═════ Text shown ═════
Let's create a Docker network to connect our database and Odoo.

 docker network create --driver bridge unkkuri-odoo-nw

Database container

Fist we create a container for our database. Let's create a volume to persist database:

docker volume create --name unkkuri-db-data

Next let's create and run the database container. Note that we use the PostgreSQL version 10. I don't yet recommend using this Postgres version for production workloads at the moment (January 2018).

docker run -d --name unkkuri-db  \
--env POSTGRES_USER=odoo --env POSTGRES_PASSWORD=unkkuri-secret-pw \
--network=unkkuri-odoo-nw --mount source=unkkuri-db-data,target=/var/lib/postgresql/data \
Tip: If you are using Linux or Mac, use character \ at the end of the lines to continue command on the next line.
If you are using Windows PowerShell, use character ` at the end of the line.
If you are using Windows Command Line, use character ^ at the end of the line.
p.s. Don't ask why all the environments are different...

You can check that Postgres started successfully by viewing the container logs:
docker logs unkkuri-db

You should see something like this in the end of the log:

2018-01-07 17:14:47.340 UTC [1] LOG: database system is ready to accept connections

Now we have the database running. That was easy! 

Next Odoo container

Then it is time to start Odoo. We will do it the same way so that we have separate persistent storage.

docker volume create --name unkkuri-odoo-data
docker volume create --name unkkuri-odoo-extra-addons

And run Odoo:

docker run -d --name unkkuri-odoo --link unkkuri-db:db -p 8069:8069 \
--network unkkuri-odoo-nw \
--mount source=unkkuri-odoo-data,target=/var/lib/odoo \
--mount source=unkkuri-odoo-extra-addons,target=/mnt/extra-addons \
--env POSTGRES_PASSWORD=unkkuri-secret-pw \

Some explanation of the parameters:

  • Parameter --mount is used to connect Docker persistent volumes to the container. It is recommended to use the mount and not the old --volume (-v) switch.

  • Parameter -p is used to publish port from container. We publish the port 8069 that is exposed from the Odoo image.

  • Parameter --env is used to set environment variables in the container. We set PostgreSQL password to the same we used in the database container.

The Odoo container image used here is veivaa/odoo:11.0. It is Odoo version 11.0 latest nightly build from You can also use the official Odoo container image library/odoo:11.0.

Let's check the logs to make sure everything is running:

docker logs unkkuri-odoo

You should see the Odoo logs and in the end you should see these lines:

2018-01-07 17:16:46,578 1 INFO ? odoo: Odoo version 11.0-20171030
2018-01-07 17:16:46,579 1 INFO ? odoo: Using configuration file at /etc/odoo/odoo.conf
2018-01-07 17:16:46,579 1 INFO ? odoo: addons paths: ['/var/lib/odoo/addons/11.0', '/mnt/extra-addons', '/usr/lib/python3/dist-packages/odoo/addons']
2018-01-07 17:16:46,579 1 INFO ? odoo: database: odoo@db:5432
2018-01-07 17:16:46,591 1 INFO ? odoo.service.server: HTTP service (werkzeug) running on
2018-01-07 17:16:46,743 1 INFO ? Will use the Wkhtmltopdf binary at /usr/local/bin/wkhtmltopdf
Odoo CMS- Sample image floating

Now we have Odoo running in a Docker container. It's time to Odoo!
═════ Supplied material ═════
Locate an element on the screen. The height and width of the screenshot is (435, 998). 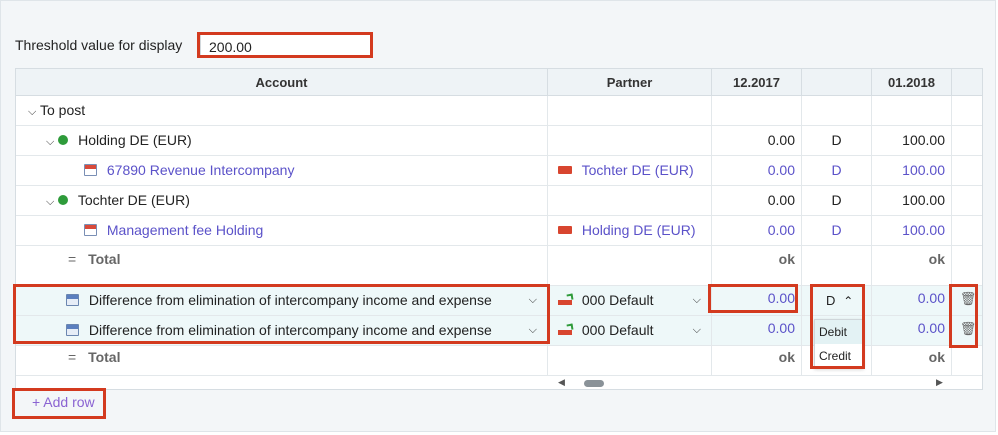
═════
### Explore the material
[a] Answer these questions using the Odoo Docker setup guide:
(i) Which PostgreSQL version does the database container use?
(ii) Which character continues a command on the next line in Windows PowerShell?
(iii) Which port is published from the Odoo container?
[b] Write the next part of the Odoo Docker setup guide, picking up after its final sentence.
The data are separate material with no connection to the Odoo Docker setup guide.

### Results in order
[a]
(i) PostgreSQL version 10.
(ii) The backtick character (`).
(iii) Port 8069.

[b]
Time to Odoo

We published Odoo web service in port 8069 so you can navigate to http://localhost:8069. If you use Docker in virtual machine you have to change localhost to the ip-address of your Docker virtual machine, e.g.

Odoo starts with a welcome page and you are able to create your Odoo database. The creation takes less than a minute. After that you can install apps and start using Odoo. 

After you create the database, remember to change the master password if your Odoo web pages are accessible to other users.

Starting and stopping containers

You can start and stop the containers without losing your Odoo contents. The configuration used above uses separate Docker volumes to store data that is meant to be persistent. In Odoo container this data is filestore and addon modules. 

You can see running containers with this command:

docker ps

This command shows only the running containers. If your container is not running, you can see is with -a switch that shows all containers regardless of the status:

docker ps -a  

You can stop the container with this command:

docker stop unkkuri-odoo

And you can restart the container like this:

docker start unkkuri-odoo

After you restart your computer or Docker, you will have the container stopped and you need to restart both containers:

docker start unkkuri-db
docker start unkkuri-odoo  

Updating or recreating the container

Many times you want to update the Odoo container with a newer version of Odoo. This can be done with these steps:

  1. Stop and remove old Odoo container.

  2. Pull newer version of Odoo image.

  3. Recreate Odoo container.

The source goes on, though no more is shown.